А я в тот день похоронила всю свою прежнюю жизнь, всё, что значило для меня когда-то так много, всё… Я положила всё это к ней в гроб, рядом с её красками, пачкой сигарет, кучей фенечек и остальным, сложенным туда многими другими.
Всё это заколотили большими гвоздями и опустили, и засыпали промёрзшей декабрьской землей, прогрохотавшей по крышке гроба завершающим аккордом к той самой летящей под откос электричке. Рядом с могилой Янки Дягилевой, которая так много значила для неё, хотя они никогда лично не встречались…

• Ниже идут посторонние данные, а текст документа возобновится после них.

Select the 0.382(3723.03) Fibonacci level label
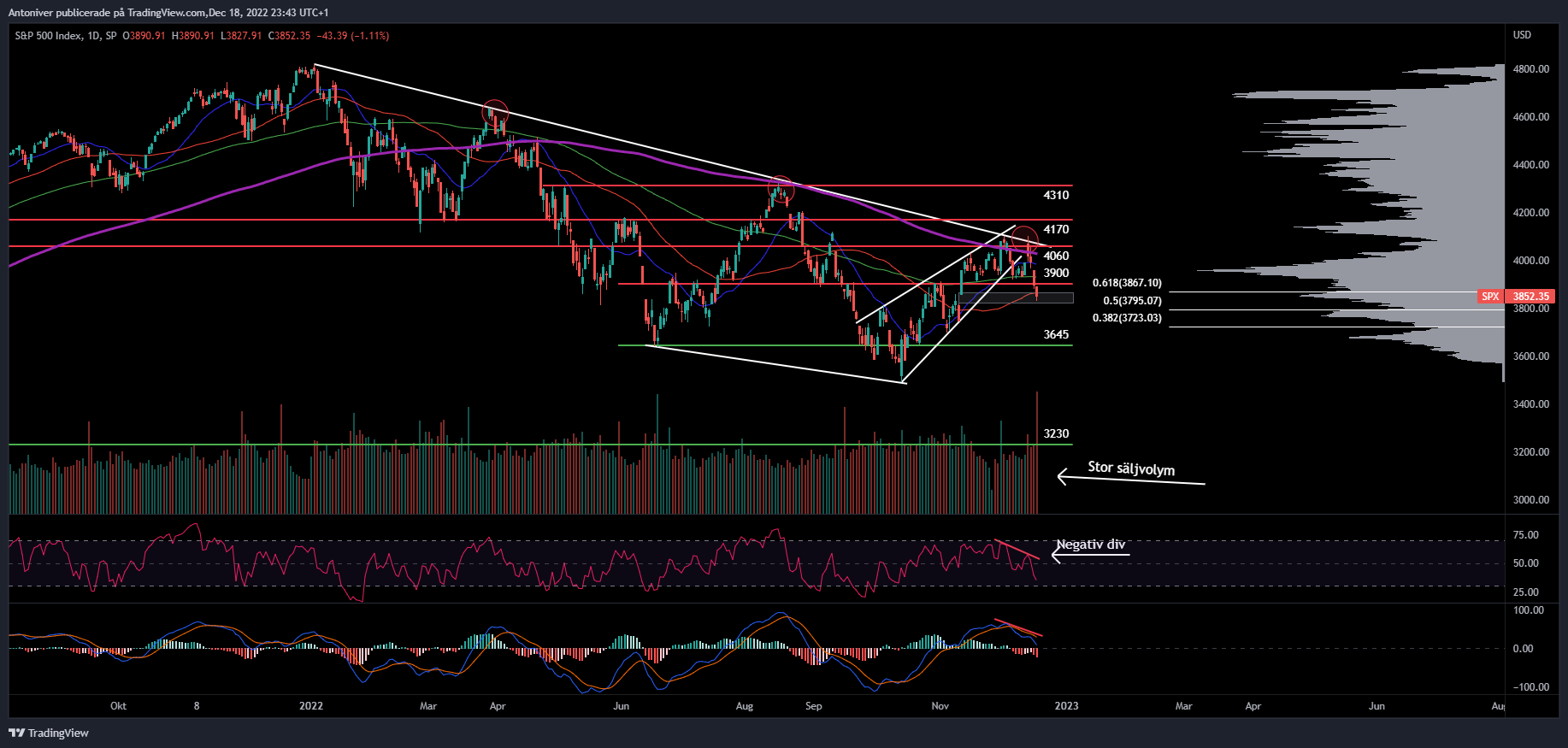 point(1127,318)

Тогда я в последний раз видела большинство людей, с которыми столько времени когда-то мы проводили вместе, деля горе и радости.
Римма приехала через несколько дней… Она ничего ещё не знала, и, встречая её на вокзале без Светки, с другими людьми, в момент, когда ей, смеющейся и счастливой от предвкушения встречи, мы должны были говорить обо всём, я умерла ещё раз.
12
Римма сейчас где-то на Урале, работает в сфере журналистики, с Серёженькой она рассталась ещё задолго до Светкиной смерти и как живет сейчас – я не знаю. Про него мне тоже ничего не известно.

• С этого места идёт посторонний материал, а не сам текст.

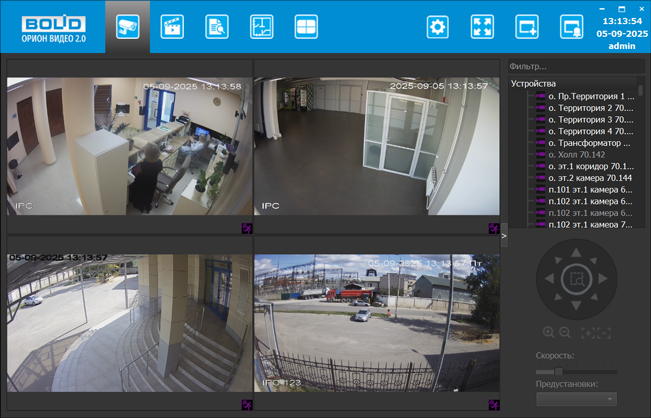Screen dimensions: 651x418
Task: Open the video archive playback tab
Action: pos(172,27)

Лерка в Москве, получает третье высшее в Литинституте, у неё семья и, кажется, всё хорошо.
Пару лет назад, приезжая в Новосибирск, она видела на улице Графа. Говорит, что он был похож на выходца из кунсткамеры.
Анархист стал работать в милиции, кто бы мог подумать…
Девочка, которую он любил, Юлька, разбилась, упав случайно с крыши девятиэтажки.
Перца я встретила года четыре назад на байкфестивале. Выглядел он очень и очень плохо.
Светкин муж со своей рок-группой сразу после её смерти уехал в Питер. Там у него долго ничего не получалось, но в последнее время вроде бы наладилось.
Их друг семьи сейчас – самый популярный и объективно лучший рок-музыкант в Новосибирске. Его звали в Москву, но он отказался. «Ведь в этом небе тоже должна быть звезда…»
Знакомый, который вывел нас на всех, совсем спился.
Очень многие умерли по разным причинам.
Я… А что – я? Жизнь продолжается, несмотря ни на что.